The novel grew out of a short story that was based on a tape recording of my mother talking about her early years in Georgetown. Her recitation was bright and cheerful until she got to the part about the "whites only" swimming pool where she'd always longed to swim. To this day, my mother's recollection of this injustice is painful and still fresh.
But River, Cross My Heart is completely fictional. I've only depended on my folks' recollections for details about the neighborhood in that era. Most importantly, the novel is about loss. What happens to an individual and/or a family when a beloved member dies. The loss is mine. That's the part I know best. My only child, a son, died in an accidental fall in 1989.
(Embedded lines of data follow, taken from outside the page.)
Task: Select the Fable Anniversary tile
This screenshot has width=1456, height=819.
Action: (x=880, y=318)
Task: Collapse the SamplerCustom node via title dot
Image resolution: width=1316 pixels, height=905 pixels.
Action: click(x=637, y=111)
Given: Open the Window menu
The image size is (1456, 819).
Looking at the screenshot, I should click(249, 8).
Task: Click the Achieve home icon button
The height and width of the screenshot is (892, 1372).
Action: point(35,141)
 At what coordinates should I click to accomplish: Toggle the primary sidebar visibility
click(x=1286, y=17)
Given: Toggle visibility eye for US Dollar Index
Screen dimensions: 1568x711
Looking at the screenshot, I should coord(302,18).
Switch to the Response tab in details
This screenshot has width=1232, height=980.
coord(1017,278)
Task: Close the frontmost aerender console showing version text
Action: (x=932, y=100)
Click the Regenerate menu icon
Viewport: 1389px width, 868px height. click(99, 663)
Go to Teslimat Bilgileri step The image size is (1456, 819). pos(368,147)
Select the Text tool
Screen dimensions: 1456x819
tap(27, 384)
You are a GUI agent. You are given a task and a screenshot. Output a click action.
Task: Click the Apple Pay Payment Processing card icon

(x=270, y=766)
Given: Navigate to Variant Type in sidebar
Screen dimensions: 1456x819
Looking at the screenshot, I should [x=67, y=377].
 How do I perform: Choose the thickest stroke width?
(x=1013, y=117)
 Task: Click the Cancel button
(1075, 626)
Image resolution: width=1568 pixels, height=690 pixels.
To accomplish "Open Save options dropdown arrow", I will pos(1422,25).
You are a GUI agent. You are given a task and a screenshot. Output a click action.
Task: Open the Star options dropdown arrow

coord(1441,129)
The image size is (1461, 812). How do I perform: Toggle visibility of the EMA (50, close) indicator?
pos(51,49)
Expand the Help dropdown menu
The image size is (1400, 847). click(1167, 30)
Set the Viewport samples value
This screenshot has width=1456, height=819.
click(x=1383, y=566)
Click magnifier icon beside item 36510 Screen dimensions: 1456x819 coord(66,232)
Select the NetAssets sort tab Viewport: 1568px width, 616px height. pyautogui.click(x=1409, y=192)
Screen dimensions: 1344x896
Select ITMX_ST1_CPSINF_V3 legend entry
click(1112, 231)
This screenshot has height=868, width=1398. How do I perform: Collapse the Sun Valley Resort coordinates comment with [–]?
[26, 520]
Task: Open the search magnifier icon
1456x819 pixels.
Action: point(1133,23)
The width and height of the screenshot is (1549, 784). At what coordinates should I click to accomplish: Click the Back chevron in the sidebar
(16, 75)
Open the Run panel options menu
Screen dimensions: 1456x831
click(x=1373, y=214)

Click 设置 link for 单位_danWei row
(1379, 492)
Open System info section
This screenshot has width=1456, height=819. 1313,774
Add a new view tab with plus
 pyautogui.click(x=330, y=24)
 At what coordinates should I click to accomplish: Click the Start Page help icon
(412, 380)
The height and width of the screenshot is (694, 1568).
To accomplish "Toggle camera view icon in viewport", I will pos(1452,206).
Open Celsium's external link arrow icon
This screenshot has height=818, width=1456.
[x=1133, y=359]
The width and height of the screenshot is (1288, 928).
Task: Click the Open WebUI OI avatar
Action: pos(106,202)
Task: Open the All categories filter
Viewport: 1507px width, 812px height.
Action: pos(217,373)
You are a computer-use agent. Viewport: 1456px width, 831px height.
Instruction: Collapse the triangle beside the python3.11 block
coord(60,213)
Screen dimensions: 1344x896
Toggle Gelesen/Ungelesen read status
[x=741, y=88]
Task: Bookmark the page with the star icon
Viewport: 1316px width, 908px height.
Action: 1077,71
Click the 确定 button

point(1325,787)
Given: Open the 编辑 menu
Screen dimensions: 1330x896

Expectations of death are different. We expect our elderly people to die. We're accustomed to thinking that we'll lose them so we brace ourselves. The death of a child though, seems to go against the perceived natural order of things. The parent is not supposed to out live the child. There is not even a word in our language to describe a parent whose child has died. This, too, is the landscape I try to illumine in River, Cross My Heart.
The Old Georgetown Act of 1950 called for an architectural board to approve construction projects in the Georgetown neighborhood. Its ostensible aim was to preserve the architectural character of the historic neighborhood. The collateral impact of the act was that many renters and struggling property owners--a great many of the black residents--were forced to move away from Georgetown. Rents already high, went steadily higher. Some blacks were evicted so that whites, eager to live in the desirable neighborhood, could move in. Long-time black renters and property owners were unable to obtain loans to make required improvements or to purchase their homes. A few families managed to hang on and several churches remained though their congregations moved away.
This is what I've learned: a neighborhood is not simply architecture. A neighborhood is not a collection of buildings. Its architecture is in the heart of the people who live or lived there. So many of the old Georgetowners--the black community of Georgetown--took bits of the neighborhood away with them when they left.